PayPal signed many new retail partnerships this year, while also building a digital wallet and a handful of plastic cards to complement its online payment system.

PayPal's year began with the departure of its president, Scott Thompson, who left to run Yahoo, sparking speculation that PayPal would soon have to contend with Yahoo as a new rival in online payments. This speculation ended as abruptly as did Thompson's tenure as Yahoo's CEO — he left after it emerged that he misrepresented his academic credentials.

By the end of March, PayPal put a new plan into action: it promoted David Marcus, founder of the mobile-pay company Zong, to be its President. Marcus joined the company when PayPal bought Zong in August, at which time he became PayPal's vice president of mobile. In that role, he helped develop PayPal Here, a mobile card reader that serves as PayPal's answer to Square.
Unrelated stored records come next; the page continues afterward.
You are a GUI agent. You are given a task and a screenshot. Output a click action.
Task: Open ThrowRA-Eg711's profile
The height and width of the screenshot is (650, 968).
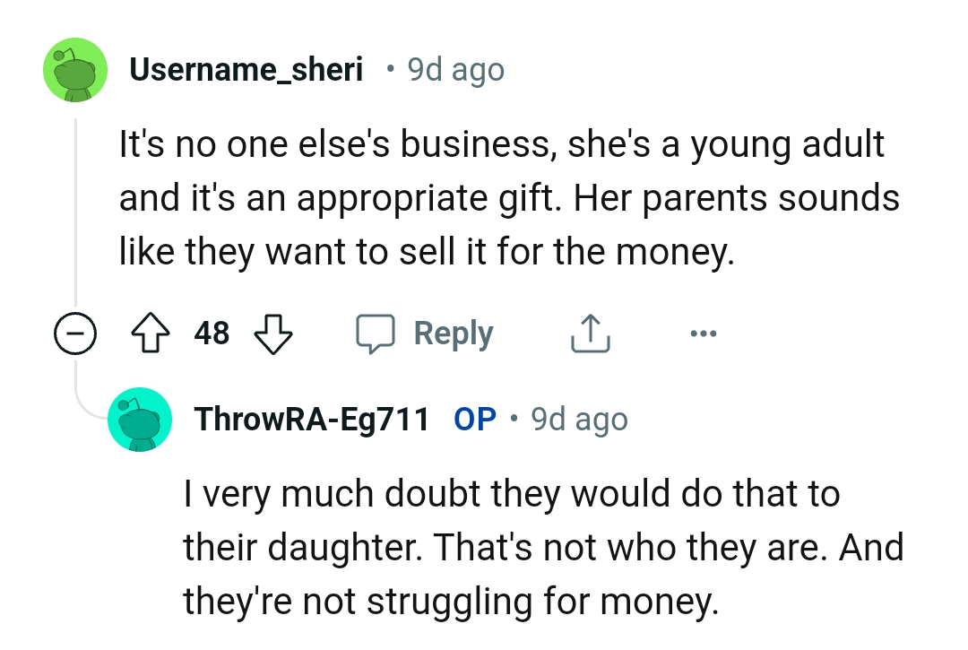click(311, 418)
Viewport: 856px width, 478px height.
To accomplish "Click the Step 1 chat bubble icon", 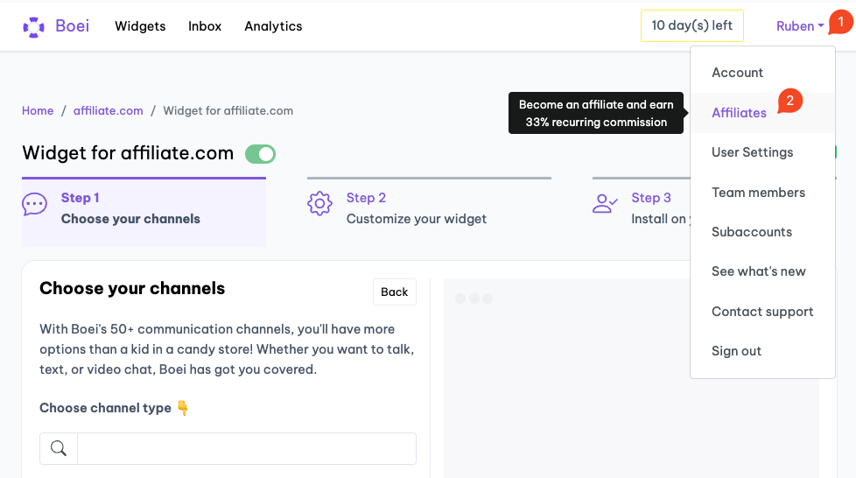I will click(x=34, y=205).
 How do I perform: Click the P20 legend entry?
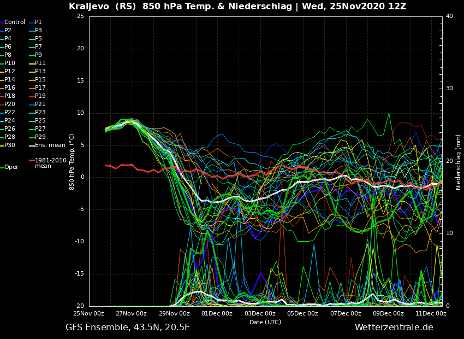10,104
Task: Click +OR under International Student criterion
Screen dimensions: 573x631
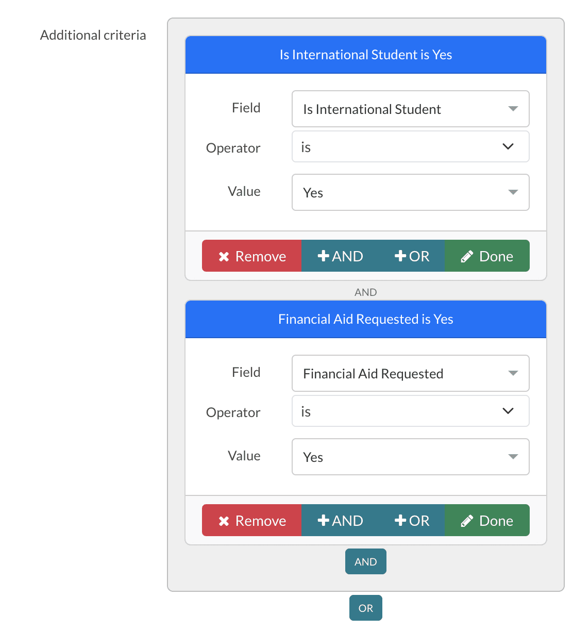Action: click(412, 256)
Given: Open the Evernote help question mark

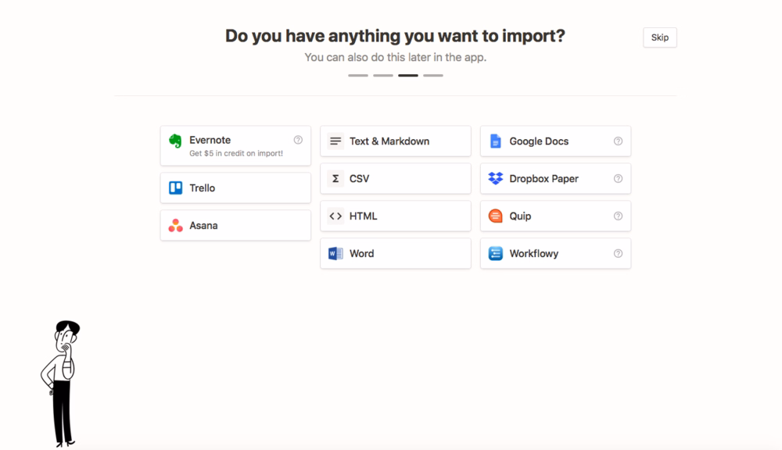Looking at the screenshot, I should coord(298,140).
"PayPal has had a strong vision for the future of payments for over a decade," says Anuj Nayar, senior director of corporate communications at PayPal. "The company's new president David Marcus has been a great leader, helping to make this vision a reality."

Marcus brings a focus on mobile to PayPal, which is a unit of the online auction giant eBay. While PayPal cut a number of jobs this year, in eBay's third-quarter earnings call the company said it was streamlining its operations to focus more on mobile commerce.

Some of its initiatives fared better than others. For example, consumers largely ignored the physical card PayPal offers with its digital wallet for point of sale payments — 70% of digital wallet payments take place without the card.

"2012 was a 'test and learn' year for us where we rolled out many innovative new products," Nayar says.

PayPal is taking a unique approach to mobile payments at the point of sale. Whereas rivals such as Google, Isis and Starbucks tie payments to specific phone hardware and software, PayPal ties its payment system to the user's phone number instead. In this way, users can make payments at the point of sale without a phone or a card present.

PayPal first tested this system in Home Depot stores. By May, PayPal announced 15 additional partners it planned to have live by the end of the year. In October it updated that number to 20. A deal with Discover, announced in August, will allow Discover merchants to accept PayPal payments next year.

 "PayPal's primary focus in 2012 was on getting PayPal accepted at the point of sale," says Dave Kaminsky, an analyst with Mercator Advisory Group.

Kaminsky gives three ways the company has successfully merged with the point of sale: First by connecting user's accounts with their mobile phone numbers; second with the launch of its mobile card reader PayPal Here, which allows merchants to accept electronic payments; and third, its partnership with Discover.

Another way PayPal has progressed is by partnering with NetSpend Holdings Inc. to launch a prepaid MasterCard, which will be available on shelves at 7 ElevenThe card allows users an easy transition into digital payments, especially since most merchants aren't equipped for mobile or contactless payments.

In mid-December, PayPal also created a stored-value card to help load cash to its accounts. The PayPal My Cash Card functions like a Green Dot MoneyPak, which can also be used to fund a PayPal account. Consumers buy the card in stores for the amount of cash they wish to load. They next link the card online to their PayPal account, thus adding to their PayPal balance.

While some industry experts say PayPal will disintermediate banks, others argue that the company is more of a threat to independent sales organizations and networks, reducing transactions and residuals.

In October, during the Western States' Acquirers Association 2012 Conference, PayPal senior manager Matt Watts said PayPal wants to work alongside ISOs, not push them out of the space.

Payment networks are PayPal's biggest competition, Kaminsky says.

"Traditionally, PayPal was only able to compete over online purchases, allowing consumers to purchase goods and services or transfer funds online using a PayPal account rather than a credit or debit card," Kaminsky says. "But PayPal is actively looking to remove that limitation."

Next year PayPal could continue to expand their presence at the point of sale or shift its focus to enabling mobile payments, says Kaminsky. "Focusing on this mobile payments service would ultimately accomplish both goals, enabling consumers to use PayPal at brick-and-mortar retailers and enabling consumers to use their mobile device as a payments token," he adds.

"We're seeing tremendous growth potential for [PayPal]," says Madeline Aufseeser, senior analyst at the Aite Group. "When it's all said and done it's beholdeth on all networks to look at the interchange model and where it's going in the future. PayPal has an advantage because they don't have the legacy infrastructure and banking relationships that they have to support."

Correction: An earlier version of this story incorrectly said that PayPal planned to work with ISOs on its prepaid card. The prepaid card is not part of that planned work.